WORK INSTRUCTION -
Look through the entries that follow and count the lines with the word "radio". The reply is that number alone.

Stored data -
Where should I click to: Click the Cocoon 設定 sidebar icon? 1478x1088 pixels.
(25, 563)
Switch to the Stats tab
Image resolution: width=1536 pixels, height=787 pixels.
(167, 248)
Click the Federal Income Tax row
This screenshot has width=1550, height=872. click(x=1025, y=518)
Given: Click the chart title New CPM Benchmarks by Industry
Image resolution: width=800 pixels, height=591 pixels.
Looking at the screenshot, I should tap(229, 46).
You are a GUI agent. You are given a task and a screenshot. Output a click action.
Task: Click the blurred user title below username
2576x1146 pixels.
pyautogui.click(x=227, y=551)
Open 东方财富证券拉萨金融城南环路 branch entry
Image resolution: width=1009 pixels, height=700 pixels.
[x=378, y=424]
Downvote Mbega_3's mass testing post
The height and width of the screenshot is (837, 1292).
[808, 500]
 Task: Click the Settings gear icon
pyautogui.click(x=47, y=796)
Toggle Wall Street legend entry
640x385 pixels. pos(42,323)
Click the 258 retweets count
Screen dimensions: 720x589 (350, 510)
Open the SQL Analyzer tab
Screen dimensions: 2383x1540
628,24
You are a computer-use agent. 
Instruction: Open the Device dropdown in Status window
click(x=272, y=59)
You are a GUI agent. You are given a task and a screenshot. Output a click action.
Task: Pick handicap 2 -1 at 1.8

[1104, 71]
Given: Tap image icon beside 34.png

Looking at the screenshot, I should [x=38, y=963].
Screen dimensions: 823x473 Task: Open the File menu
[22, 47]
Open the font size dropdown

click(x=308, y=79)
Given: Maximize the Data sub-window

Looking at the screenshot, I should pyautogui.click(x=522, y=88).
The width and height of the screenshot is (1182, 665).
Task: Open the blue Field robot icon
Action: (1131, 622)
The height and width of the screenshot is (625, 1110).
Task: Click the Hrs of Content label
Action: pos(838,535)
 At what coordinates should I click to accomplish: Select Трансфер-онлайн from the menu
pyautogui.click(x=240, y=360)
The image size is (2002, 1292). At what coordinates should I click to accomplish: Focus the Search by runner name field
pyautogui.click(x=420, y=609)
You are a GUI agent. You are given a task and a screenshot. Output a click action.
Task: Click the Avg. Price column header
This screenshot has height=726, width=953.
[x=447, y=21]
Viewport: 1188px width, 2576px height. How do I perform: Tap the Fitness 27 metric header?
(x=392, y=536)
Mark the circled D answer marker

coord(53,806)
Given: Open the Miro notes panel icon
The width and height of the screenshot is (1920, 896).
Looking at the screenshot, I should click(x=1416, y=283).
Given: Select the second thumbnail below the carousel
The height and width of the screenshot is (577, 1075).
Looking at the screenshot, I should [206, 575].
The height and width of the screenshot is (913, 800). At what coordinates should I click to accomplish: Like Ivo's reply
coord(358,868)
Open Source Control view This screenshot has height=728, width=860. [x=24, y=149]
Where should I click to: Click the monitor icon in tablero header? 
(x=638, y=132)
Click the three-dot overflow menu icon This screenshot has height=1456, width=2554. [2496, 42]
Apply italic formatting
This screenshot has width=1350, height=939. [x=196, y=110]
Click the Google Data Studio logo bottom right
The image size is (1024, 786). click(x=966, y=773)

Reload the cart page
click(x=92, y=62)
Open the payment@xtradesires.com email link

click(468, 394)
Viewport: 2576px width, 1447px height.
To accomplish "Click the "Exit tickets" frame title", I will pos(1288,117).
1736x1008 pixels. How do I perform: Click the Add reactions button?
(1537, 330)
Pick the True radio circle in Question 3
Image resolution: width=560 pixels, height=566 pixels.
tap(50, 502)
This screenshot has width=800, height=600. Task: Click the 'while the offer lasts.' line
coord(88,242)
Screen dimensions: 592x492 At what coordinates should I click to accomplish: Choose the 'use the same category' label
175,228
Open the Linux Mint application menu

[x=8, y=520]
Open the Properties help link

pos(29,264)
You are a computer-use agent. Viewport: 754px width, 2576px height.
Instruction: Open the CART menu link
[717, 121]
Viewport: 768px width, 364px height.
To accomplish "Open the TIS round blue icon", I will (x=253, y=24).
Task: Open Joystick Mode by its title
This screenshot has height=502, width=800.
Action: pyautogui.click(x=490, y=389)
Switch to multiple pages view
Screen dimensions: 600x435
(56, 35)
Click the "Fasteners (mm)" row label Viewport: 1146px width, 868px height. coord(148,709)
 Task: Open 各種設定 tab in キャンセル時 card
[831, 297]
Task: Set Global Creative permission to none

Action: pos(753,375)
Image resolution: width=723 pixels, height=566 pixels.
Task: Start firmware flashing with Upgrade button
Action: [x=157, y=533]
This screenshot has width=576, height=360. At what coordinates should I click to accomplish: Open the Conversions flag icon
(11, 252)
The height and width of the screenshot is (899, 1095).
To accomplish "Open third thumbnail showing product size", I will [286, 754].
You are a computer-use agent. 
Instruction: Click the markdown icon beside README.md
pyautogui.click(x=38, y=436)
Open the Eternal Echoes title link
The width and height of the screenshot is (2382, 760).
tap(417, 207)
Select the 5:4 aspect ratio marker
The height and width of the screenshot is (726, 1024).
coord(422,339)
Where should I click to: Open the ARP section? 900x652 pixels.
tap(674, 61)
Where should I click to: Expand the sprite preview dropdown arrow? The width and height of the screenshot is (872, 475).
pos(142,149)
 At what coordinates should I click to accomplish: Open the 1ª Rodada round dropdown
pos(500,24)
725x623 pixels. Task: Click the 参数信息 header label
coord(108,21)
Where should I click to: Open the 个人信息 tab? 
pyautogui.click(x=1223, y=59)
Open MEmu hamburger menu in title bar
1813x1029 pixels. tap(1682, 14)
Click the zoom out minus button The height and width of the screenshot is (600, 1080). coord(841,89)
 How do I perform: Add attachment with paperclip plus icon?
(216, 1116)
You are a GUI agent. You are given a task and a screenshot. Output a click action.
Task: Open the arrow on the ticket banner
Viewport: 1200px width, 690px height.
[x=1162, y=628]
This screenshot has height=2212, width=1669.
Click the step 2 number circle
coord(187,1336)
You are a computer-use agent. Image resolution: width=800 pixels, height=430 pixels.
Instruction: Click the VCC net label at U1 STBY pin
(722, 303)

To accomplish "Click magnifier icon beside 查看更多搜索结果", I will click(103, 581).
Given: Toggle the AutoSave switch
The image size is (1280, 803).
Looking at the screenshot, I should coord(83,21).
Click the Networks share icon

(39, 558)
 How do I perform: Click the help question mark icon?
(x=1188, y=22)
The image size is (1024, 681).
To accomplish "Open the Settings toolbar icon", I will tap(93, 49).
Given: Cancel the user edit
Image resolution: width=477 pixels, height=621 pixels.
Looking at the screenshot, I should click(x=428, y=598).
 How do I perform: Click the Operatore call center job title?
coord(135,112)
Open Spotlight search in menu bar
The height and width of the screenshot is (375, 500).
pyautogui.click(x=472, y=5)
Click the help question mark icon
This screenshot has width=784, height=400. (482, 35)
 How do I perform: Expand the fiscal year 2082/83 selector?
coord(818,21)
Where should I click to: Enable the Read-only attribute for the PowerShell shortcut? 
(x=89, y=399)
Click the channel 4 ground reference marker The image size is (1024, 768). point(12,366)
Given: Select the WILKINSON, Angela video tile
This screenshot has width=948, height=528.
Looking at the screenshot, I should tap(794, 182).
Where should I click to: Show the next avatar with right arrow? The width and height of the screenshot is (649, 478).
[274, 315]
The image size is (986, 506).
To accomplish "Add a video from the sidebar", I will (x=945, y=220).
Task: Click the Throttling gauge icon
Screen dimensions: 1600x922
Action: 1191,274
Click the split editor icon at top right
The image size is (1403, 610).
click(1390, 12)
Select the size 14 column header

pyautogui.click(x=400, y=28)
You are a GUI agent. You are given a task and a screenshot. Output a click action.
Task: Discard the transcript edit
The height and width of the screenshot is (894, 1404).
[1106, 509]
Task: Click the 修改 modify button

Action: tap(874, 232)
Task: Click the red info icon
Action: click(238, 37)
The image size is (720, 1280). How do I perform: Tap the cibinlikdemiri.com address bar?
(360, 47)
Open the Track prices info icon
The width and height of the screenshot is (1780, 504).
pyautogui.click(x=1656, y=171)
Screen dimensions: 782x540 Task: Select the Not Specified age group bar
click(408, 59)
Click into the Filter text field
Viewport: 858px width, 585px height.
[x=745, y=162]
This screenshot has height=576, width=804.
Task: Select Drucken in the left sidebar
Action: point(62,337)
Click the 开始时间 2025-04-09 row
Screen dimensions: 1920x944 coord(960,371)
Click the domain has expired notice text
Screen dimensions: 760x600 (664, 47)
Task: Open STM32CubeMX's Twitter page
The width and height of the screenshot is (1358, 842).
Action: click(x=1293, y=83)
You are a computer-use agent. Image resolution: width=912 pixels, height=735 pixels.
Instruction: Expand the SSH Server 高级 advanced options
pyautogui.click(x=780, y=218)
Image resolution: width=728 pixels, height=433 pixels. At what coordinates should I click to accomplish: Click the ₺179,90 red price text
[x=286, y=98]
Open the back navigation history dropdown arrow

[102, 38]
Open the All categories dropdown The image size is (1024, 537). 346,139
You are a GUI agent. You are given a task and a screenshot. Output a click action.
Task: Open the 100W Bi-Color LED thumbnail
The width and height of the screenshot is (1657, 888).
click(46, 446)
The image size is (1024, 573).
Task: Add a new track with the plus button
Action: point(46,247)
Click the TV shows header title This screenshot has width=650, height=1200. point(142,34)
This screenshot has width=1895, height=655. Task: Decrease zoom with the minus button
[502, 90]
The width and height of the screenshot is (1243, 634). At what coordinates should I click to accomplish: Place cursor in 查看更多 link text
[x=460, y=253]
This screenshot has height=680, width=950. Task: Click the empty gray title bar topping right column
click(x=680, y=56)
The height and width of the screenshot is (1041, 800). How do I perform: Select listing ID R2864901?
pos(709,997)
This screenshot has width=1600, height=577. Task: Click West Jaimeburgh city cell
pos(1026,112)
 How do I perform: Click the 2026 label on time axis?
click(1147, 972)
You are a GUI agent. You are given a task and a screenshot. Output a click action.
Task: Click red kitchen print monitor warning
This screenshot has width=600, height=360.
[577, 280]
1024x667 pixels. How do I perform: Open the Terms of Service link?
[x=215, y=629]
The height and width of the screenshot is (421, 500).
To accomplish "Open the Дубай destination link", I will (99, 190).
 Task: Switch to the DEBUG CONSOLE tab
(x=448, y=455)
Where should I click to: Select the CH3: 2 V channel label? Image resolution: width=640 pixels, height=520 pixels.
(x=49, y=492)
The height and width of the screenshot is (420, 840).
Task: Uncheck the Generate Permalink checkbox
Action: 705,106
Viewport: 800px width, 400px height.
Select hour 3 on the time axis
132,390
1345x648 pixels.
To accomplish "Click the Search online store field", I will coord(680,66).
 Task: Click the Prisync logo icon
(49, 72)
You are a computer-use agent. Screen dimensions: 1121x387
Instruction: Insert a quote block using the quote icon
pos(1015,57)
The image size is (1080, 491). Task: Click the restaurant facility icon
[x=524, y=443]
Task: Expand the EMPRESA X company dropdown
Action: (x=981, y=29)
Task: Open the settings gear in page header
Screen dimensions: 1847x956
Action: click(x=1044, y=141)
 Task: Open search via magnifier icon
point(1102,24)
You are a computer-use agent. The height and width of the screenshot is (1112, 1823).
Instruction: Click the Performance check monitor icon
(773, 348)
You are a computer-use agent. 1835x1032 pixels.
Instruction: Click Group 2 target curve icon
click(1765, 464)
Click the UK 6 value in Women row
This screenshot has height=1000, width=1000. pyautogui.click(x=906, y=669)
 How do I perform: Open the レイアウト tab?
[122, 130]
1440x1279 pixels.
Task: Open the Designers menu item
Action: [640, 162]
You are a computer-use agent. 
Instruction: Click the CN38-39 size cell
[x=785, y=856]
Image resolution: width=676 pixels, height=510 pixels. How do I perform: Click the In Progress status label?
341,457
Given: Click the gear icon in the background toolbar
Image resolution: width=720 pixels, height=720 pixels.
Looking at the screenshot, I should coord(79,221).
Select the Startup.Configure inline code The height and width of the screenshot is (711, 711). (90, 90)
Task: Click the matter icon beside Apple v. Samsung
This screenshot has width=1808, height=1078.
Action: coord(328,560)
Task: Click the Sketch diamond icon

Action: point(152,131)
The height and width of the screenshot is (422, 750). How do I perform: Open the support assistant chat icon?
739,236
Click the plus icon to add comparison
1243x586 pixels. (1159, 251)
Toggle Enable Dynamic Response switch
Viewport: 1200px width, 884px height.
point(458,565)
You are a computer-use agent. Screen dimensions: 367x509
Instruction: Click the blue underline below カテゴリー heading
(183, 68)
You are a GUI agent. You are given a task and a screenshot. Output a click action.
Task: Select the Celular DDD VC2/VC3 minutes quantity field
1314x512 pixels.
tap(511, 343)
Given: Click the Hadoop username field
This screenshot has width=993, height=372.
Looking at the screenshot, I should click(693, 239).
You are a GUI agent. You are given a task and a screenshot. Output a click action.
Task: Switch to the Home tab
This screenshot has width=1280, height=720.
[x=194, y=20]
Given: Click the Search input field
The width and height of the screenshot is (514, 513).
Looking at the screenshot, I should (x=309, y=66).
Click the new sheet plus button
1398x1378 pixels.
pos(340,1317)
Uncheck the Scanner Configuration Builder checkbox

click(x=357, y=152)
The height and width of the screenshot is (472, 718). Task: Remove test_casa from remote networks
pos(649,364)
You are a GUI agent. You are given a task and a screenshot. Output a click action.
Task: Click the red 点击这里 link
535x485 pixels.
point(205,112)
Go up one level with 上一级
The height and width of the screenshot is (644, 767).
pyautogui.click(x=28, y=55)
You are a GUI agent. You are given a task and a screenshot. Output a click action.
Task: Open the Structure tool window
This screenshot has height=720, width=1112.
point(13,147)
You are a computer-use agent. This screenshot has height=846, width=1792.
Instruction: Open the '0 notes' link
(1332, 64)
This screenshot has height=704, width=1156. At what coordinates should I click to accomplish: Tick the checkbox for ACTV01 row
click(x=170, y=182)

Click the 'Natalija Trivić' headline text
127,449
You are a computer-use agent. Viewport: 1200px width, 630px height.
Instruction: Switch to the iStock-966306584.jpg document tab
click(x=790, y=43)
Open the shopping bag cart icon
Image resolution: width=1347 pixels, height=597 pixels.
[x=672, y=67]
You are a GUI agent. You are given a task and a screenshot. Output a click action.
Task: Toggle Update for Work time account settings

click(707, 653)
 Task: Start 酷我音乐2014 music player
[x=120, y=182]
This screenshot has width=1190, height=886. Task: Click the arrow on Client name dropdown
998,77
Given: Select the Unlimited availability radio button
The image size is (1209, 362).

THE COMPLETED TASK -
2